- _WHAT YOU HAVE TO DO_: In the thread about explainable recursion, what value of the 'explain' slider turns the explanations off?

Explainable recursion

I never really understood how exactly a tree is recursively made step-by-step, so I made this project to follow the process and see what exactly happens at each level from 6 to 0 (in slow motion).

You can turn the explanations off (by setting the 'explain' variable watcher/slider to 0) and on again, at any moment. Independently of this you can also slow down (and speed up, again) everything by setting the 'speed' slider to either 1 or 2.

great explanation! can you make an option where you click to go to the next step?

If it was an iterative script, I could do it; but since it is a recursive one, I don't think it is possible.

(Unless I am not understanding the whole recursion thing correctly.)

I wonder what others think.

Is it possible?

At the places with the say [] and for () secs blocks, you can add wait until <mouse down?>.

Oh, I thought sathvikrias wanted it to draw the next branch on click, so it wouldn't be necessary to wait for the current tree branch to be drawn step-by-step.

When you say (for example) "level 4 do this" "(still) level 4 do that" ... "level 3 do this" ... "(still) level 4 do that" I find that last "still" confusing. It should be "(back to) level 4" or some such thing.

But I have a deeper question about this whole approach. I guess some people do learn to understand recursion by tracing the code, but I find with students that that doesn't help them write their own recursive programs to do something different. For that, you have to learn to take on faith that the recursive call will do what it claims to do, and see how that fits into the current level. So my idea of a pedagogic tree project would be this:

P.S. In case it isn't clear (people tell me my emails are too terse), I don't mean to say your approach is useless. I'm trying to start a conversation about how to teach recursion, a topic dear to my heart. Students definitely ask for what you're presenting! Nobody asks for my version, I think because they don't know they need it until they get it.

You are right. Recursion has always been a great mystery to me and I wouldn't be able to write my own recursive program.

I could only agree that your version teaches the recursive logic better than mine does, but yeah it wasn't the project's purpose to expose the logic in the first place (since I still don't understand it enough to be able to teach it).

I was just curious what exactly happens at each level. Especially I wanted to see what happens at the level 1.

Try reading chapters 7-9 and 11 of CSLS vol 1 and see if that helps!

I think this is about how to represent/imagine/visualize recursion, right? Well how I imagine the tree-drawing program is that the tree is made out of smaller trees. So you have a function that draws a tree: it draws the trunk and then draws two smaller trees slightly to the left and right. To draw the smaller tree, you use the same function you use to draw a tree. And a Sierpinski triangle is made out of smaller Sierpinski triangles. I wrote a program to construct one recursively once -- it worked by taking a triangle, got the midpoint of each triangle edge, and made three Sierpinski triangles using those three midpoints and the triangle's vertices. So in my mind a recursive function is basically iteration done by calling itself, I guess. Is this relevant to this topic?

- _SUPPLIED DATA_:
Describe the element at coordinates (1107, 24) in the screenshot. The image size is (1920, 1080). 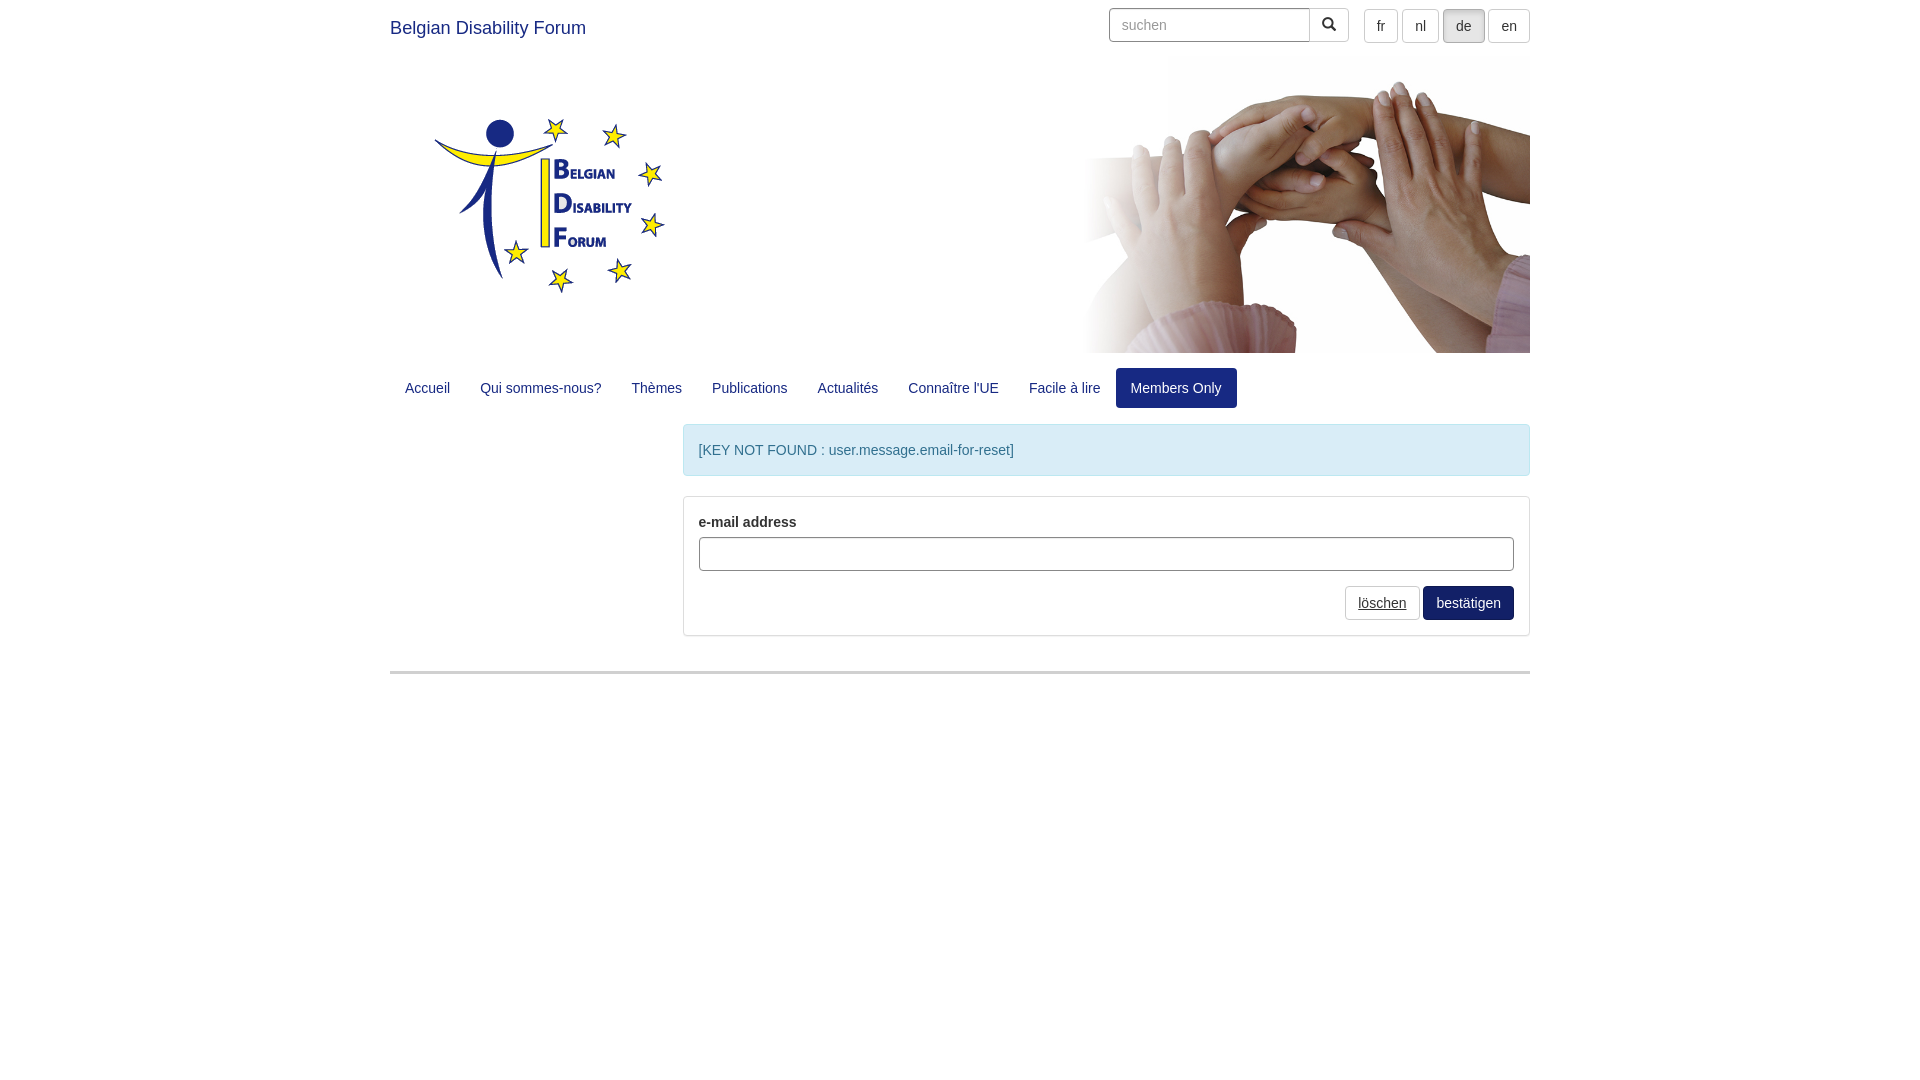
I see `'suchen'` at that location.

- _ANSWER FOR THIS EXERCISE_: Setting it to 0 turns the explanations off.